* _Data records_:
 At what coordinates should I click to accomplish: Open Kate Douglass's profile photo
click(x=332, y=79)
--
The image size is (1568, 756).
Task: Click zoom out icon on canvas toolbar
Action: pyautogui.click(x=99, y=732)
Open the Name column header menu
...
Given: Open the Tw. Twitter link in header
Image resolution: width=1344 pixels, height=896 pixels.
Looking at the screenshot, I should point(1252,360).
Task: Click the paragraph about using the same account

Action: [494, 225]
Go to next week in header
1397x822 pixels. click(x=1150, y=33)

* _Stated exercise_:
Rewrite the part that opens with the line containing "At what coordinates" and closes with the line containing "click(x=332, y=79)", both lines included, adding 131 to every coordinate in the answers. Give only those lines.

* _Result below_:
 At what coordinates should I click to accomplish: Open Kate Douglass's profile photo
click(x=463, y=210)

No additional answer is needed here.